Zwei Schweizer Standorte entsprachen seinen Kriterien: Der Furggsattel, ein Bergpass im südwestlichen Kanton Wallis, und das Ellhorn in der Ostschweiz, das während des Zweiten Weltkriegs für die Schweizer zu einem Brennpunkt wurde.

Die Schweiz wollte das benachbarte Liechtenstein in ihr Landesverteidigungsprogramm einbeziehen, weil dessen Lage für einen Angriff auf die Schweizer Grenze ideal war.

Nach Verhandlungen sowie einer finanziellen und territorialen Entschädigung übergab Liechtenstein schliesslich verschiedene strategisch und militärisch wichtige Standorte an die Schweiz, darunter das markante Ellhorn (im ersten Bild).
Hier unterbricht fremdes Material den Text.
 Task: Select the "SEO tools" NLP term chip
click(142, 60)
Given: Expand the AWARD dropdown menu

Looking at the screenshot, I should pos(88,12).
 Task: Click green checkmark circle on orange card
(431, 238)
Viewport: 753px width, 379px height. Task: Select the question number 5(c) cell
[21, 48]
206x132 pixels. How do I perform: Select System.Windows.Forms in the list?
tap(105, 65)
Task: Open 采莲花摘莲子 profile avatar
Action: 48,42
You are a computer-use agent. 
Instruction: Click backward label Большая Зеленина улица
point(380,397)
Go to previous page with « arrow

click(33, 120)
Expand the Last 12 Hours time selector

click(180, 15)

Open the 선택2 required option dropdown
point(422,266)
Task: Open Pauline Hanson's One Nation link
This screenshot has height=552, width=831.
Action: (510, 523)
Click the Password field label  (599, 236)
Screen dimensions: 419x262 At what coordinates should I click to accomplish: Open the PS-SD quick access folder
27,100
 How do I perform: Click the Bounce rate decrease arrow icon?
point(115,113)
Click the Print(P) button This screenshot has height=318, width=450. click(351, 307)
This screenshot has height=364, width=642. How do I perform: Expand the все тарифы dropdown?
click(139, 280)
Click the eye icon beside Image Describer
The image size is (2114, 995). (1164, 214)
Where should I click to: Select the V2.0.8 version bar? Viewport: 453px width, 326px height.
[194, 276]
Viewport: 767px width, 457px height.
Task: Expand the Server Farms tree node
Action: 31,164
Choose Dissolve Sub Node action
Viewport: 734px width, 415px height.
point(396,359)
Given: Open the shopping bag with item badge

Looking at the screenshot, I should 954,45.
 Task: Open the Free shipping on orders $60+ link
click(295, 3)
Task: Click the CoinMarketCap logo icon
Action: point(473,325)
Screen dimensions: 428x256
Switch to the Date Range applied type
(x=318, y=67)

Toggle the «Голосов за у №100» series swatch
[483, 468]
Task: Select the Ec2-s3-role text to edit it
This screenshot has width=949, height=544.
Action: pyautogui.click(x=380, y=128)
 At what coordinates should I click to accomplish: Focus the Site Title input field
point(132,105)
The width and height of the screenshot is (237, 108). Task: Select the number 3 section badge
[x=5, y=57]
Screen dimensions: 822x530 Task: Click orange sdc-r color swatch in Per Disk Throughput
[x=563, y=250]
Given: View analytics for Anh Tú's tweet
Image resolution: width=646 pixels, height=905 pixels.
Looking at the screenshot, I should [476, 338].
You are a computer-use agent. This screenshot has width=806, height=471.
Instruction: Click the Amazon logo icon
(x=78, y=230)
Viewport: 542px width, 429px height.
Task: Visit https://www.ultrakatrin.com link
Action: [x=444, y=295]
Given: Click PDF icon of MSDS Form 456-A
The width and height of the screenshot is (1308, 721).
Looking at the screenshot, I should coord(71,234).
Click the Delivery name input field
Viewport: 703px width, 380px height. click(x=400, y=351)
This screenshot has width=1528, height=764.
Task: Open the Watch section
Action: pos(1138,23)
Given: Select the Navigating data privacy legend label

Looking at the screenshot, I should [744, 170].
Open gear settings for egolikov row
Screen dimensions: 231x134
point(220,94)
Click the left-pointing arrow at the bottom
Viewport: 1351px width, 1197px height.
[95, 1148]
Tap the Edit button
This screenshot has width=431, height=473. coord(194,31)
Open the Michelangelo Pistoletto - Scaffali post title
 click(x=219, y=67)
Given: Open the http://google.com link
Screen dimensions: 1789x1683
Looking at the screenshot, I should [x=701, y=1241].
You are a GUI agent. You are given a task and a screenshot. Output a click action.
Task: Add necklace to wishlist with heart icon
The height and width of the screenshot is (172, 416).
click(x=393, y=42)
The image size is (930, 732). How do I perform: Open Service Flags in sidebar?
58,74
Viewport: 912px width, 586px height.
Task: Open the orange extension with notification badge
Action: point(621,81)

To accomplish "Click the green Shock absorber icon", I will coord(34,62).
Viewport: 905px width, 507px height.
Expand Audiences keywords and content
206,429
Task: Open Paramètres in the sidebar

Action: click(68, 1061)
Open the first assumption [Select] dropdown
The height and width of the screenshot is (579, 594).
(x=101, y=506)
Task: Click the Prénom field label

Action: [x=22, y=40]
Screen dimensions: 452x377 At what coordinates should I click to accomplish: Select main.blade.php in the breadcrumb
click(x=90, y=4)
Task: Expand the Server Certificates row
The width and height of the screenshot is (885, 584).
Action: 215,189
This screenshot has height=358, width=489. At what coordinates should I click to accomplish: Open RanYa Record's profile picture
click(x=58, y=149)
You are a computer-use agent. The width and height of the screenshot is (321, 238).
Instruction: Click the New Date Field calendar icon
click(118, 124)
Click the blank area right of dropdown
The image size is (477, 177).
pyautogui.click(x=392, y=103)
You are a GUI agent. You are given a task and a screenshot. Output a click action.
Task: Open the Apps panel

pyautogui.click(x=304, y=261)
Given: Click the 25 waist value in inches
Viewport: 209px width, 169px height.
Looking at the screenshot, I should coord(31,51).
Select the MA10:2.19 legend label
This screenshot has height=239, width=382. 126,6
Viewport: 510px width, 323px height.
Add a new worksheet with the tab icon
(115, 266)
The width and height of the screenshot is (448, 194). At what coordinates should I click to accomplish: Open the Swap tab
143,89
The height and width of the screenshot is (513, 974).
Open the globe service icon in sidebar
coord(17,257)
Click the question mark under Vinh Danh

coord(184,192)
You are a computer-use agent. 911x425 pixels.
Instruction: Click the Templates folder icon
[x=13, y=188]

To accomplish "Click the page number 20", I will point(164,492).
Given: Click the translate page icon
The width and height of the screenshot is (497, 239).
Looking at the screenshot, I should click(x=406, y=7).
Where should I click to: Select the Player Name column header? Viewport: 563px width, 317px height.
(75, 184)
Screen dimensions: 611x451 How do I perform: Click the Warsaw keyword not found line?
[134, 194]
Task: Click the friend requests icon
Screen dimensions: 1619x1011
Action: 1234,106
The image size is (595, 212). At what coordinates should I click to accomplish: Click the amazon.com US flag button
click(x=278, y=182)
Der 758 Meter hohe Berg gehört seit 1949 zur Gemeinde Fläsch in der Schweiz.

São Vicente, Brasilien
1494 einigten sich das Königreich Portugal und das Königreich Kastilien – oder Spanien – darauf, alle neu entdeckten Länder ausserhalb Europas unter sich aufzuteilen. Der Vertrag legte die genauen Koordinaten der Grenze nicht fest, und zu diesem Zeitpunkt wusste keine der beiden Parteien, dass die Linie durch das heutige Brasilien verlief. Im Jahr 1500 schliesslich beanspruchte das Königreich Portugal das Land, nun Brasilien genannt, für sich, und die 1532 gegründete Stadt São Vicente wurde seine erste dauerhafte Siedlung. Roger Eberhard


Roger EberhardExterner Link, geboren 1984, studierte Fotografie am Brooks Institute of Photography in Santa Barbara, Kalifornien, und an der Zürcher Hochschule der Künste.